They are all Injection Vulnerabilities!

What do SQL injections, command injections, and cross-site scripting have in common? The answer is that they are all injection vulnerabilities!

Lately, I have been thinking a lot about how to teach security. And something I think is really important when learning about security is understanding the fundamentals of why something is happening. So instead of learning about a singular technique or vulnerability class, you want to understand the underlying mechanisms of what caused these issues and why a certain attack is working the way it is.

The fundamentals of injections

Injection issues are super common. They are the underlying issue for a huge percentage of vulnerabilities found in real-world applications. So today, let’s dive into the fundamental mechanisms of injection flaws.

In a single sentence, injections happen when applications cannot properly distinguish between untrusted user data and code.

Untrusted user data

So the first piece of the equation is untrusted user data. Untrusted user data can come in the form of HTTP request parameters, HTTP headers, and cookies. They can also come from databases or stored files that can be modified by the user. If the application does not properly process the untrusted user data before inserting it into a command or query, the program’s interpreter will confuse the user input as a part of a command or a query. In this case, attackers can send data to an application in a way that will change the meaning of its commands.

In a SQL injection attack, for example, the attacker injects data to manipulate SQL commands. And in an XSS attack, the attacker injects data that manipulates the logic of scripts in HTML documents. So Any program that combines user data with programming commands or code is potentially vulnerable.

Also, it’s important to remember that this manipulation can happen any time this piece of data is being processed or used. Even if the malicious user data is not used by the application right away, the untrusted data can eventually travel somewhere in the program where it can do something bad, such as a dangerous function or an unprotected query. And this is where they cause damage to the application, its data, or its users.

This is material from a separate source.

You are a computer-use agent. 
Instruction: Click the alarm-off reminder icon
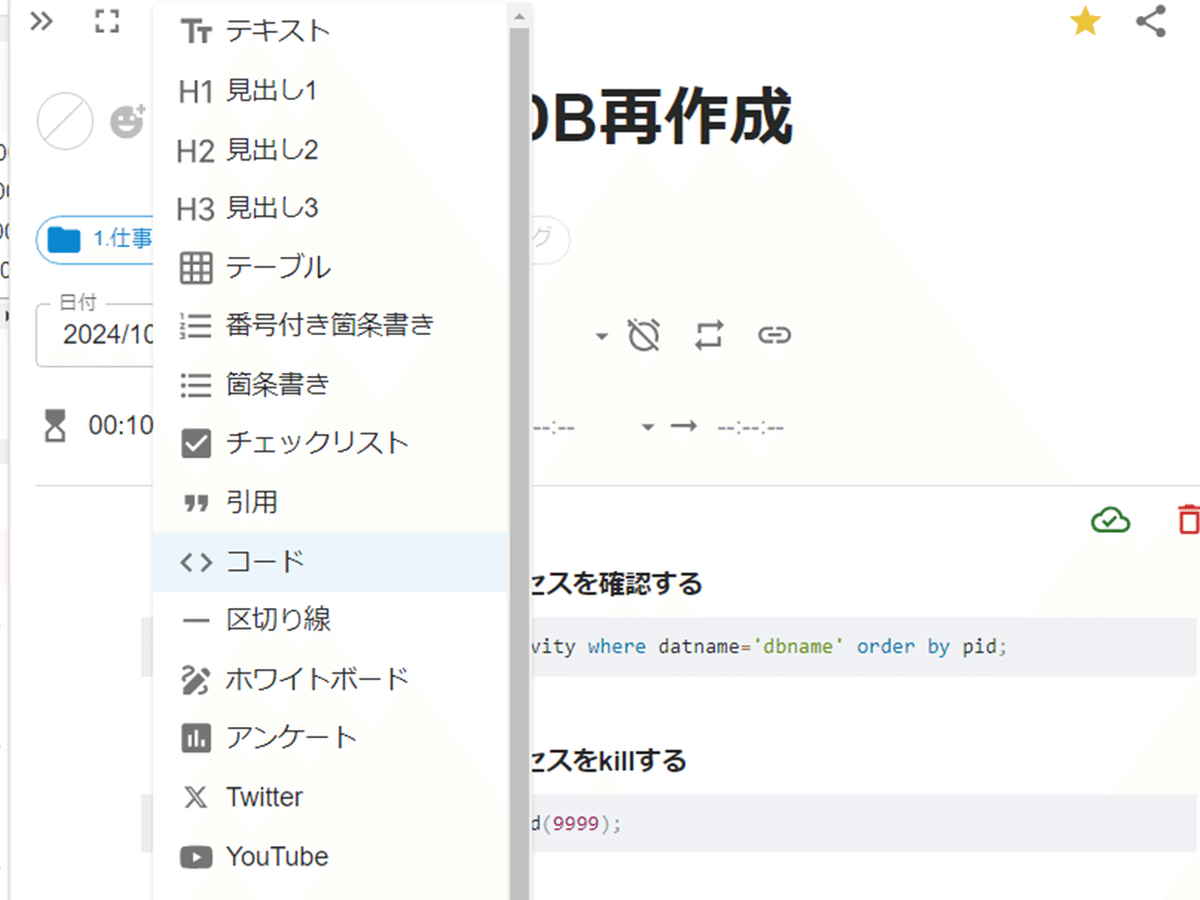coord(644,335)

Preventing injection vulnerabilities

That’s why injections are so difficult to prevent. Untrusted data can attack any application component that it touches down the stream. And for every piece of untrusted data the application receives, it needs to detect and neutralize attacks targeting every part of the application. And application might think a piece of data is safe because it does not contain any special characters used for triggering XSS when the attacker intends to trigger an SQL injection instead. It’s not always straightforward to determine what data is safe and data is not, because safe and unsafe data looks very different in different parts of the application.

Input validation

So how do you protect against these threats? The first thing you can do is to validate the untrusted data. This means that you either implement a blocklist to reject any input that contains dangerous characters that might affect application components. Or you implement an allowlist that only allows input strings with known good characters. For example, let’s say that you are implementing a sign-up functionality. Since you know that the data is going to be inserted into a SQL query, you reject any username input that are special characters in SQL, like the single quote. Or, you can implement a rule that only allows alphanumeric characters.

But sometimes blocklists are hard to do because you don’t always know which characters are going to be significant to application components down the line. If you just miss one special character, that can allow attackers to bypass protection.

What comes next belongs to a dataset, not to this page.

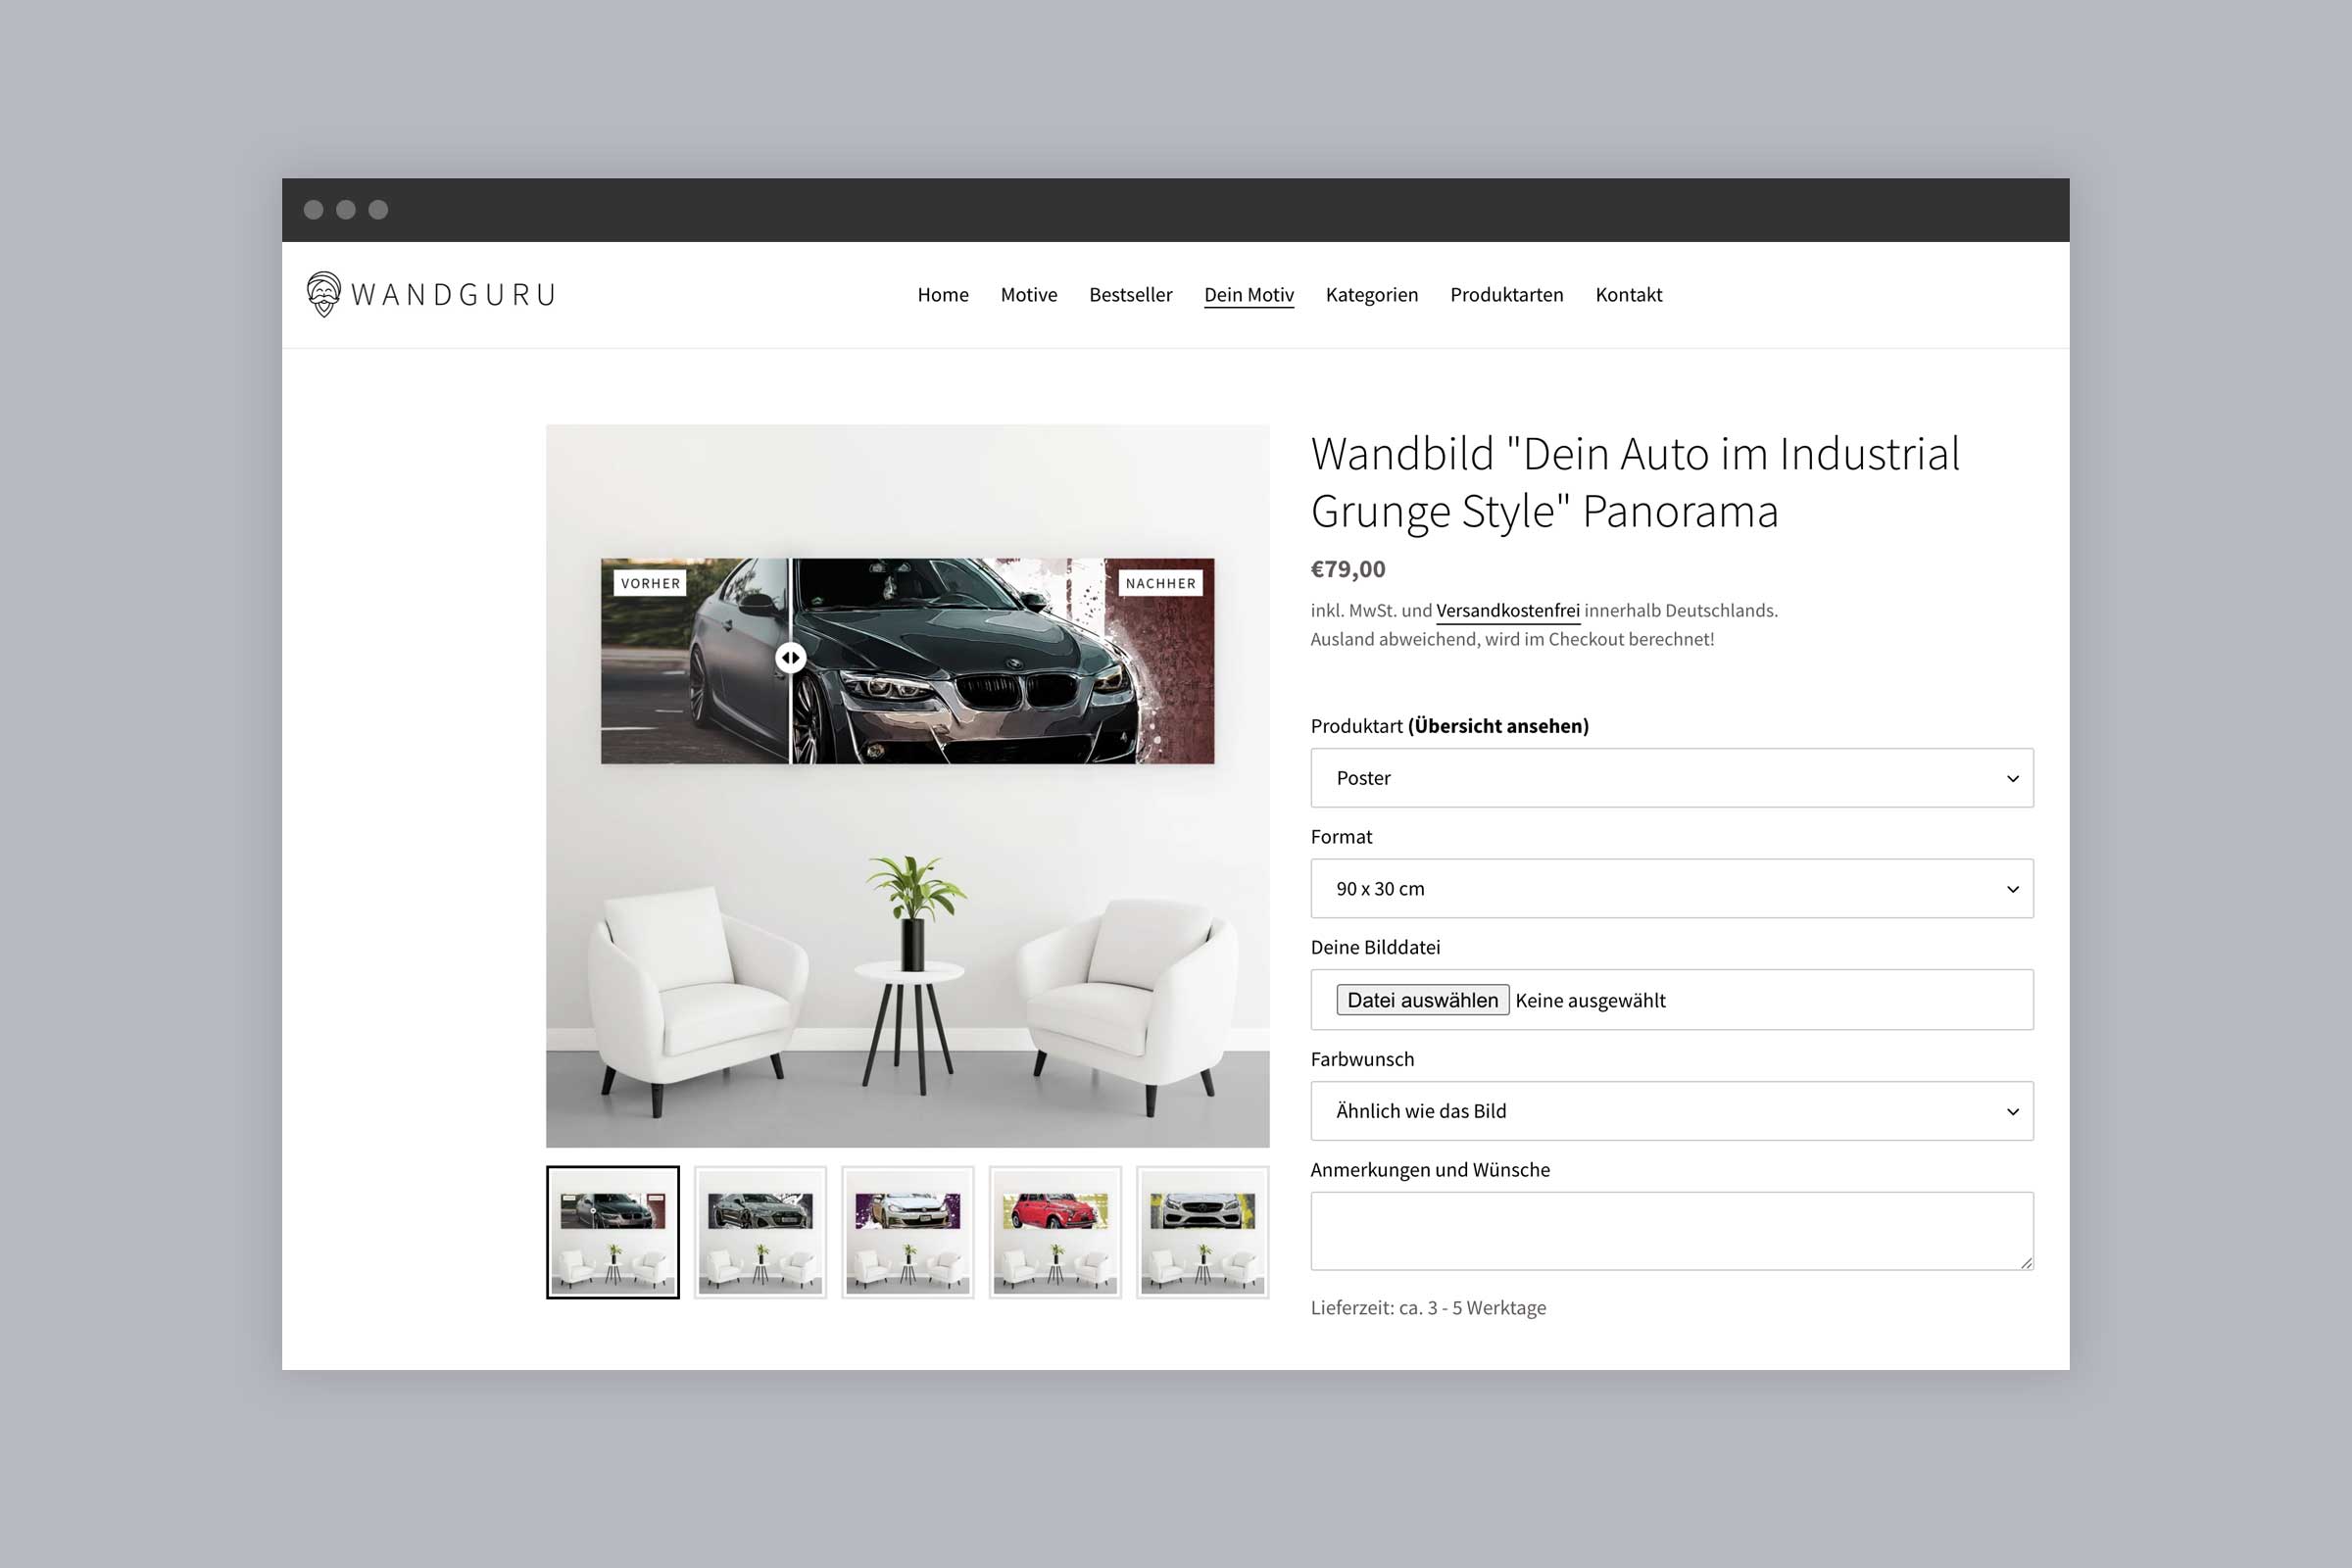
Task: Click the Anmerkungen und Wünsche text area
Action: pos(1671,1231)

And allowlists may be too restrictive and in some cases, and sometimes you might need to accept special characters like single quotes in user input fields. For example, if a user named Conan O’Brien is signing up, he should be allowed to use a single quote in his name.

Parameterization

Another possible defense against injection is parameterization. Parameterization refers to compiling the code part of a command before any user-supplied parameters are inserted.

This means that instead of concatenating user input into program commands and sending it to the server to be compiled, you define all the logic first, compile it, then insert user input into the command right before execution. After the user input is inserted into the final command, the command will not be parsed and compiled again. And anything that was not in the original statement will be treated as string data, and not executable code. So the program logic part of your command will remain intact.

This allows the database to distinguish between the code part and the data part of the command, regardless of what the user input looks like. This method is very effective in preventing some injection vulnerabilities, but cannot be used in every context in code.

Escaping

And finally, you can escape special characters instead. Escaping means that you encode special characters in user input so that they are treated as data and not as special characters. By using special markers and syntax to mark special characters in user input, escaping lets the interpreter know that the data is not intended to be executed.

But this method comes with its problems as well. For one, you must use the exact encoding syntax for every downstream parser or risk the encoded values being misinterpreted by a parser. You might also forget to escape some characters, which attackers can use to neutralize your encoding attempts. So a key to preventing injection vulnerabilities is to understand how parsers of different languages work, and which parsers run first in your processes.

And that’s it for today’s security lesson. This blog post might be a bit general but understanding the fundamentals of injection vulnerabilities will give you a good foundation to start studying more complex and weird cases of injection vulnerabilities. So I hope this helps you form an intuition of how injection attacks and protections work. Thanks for reading!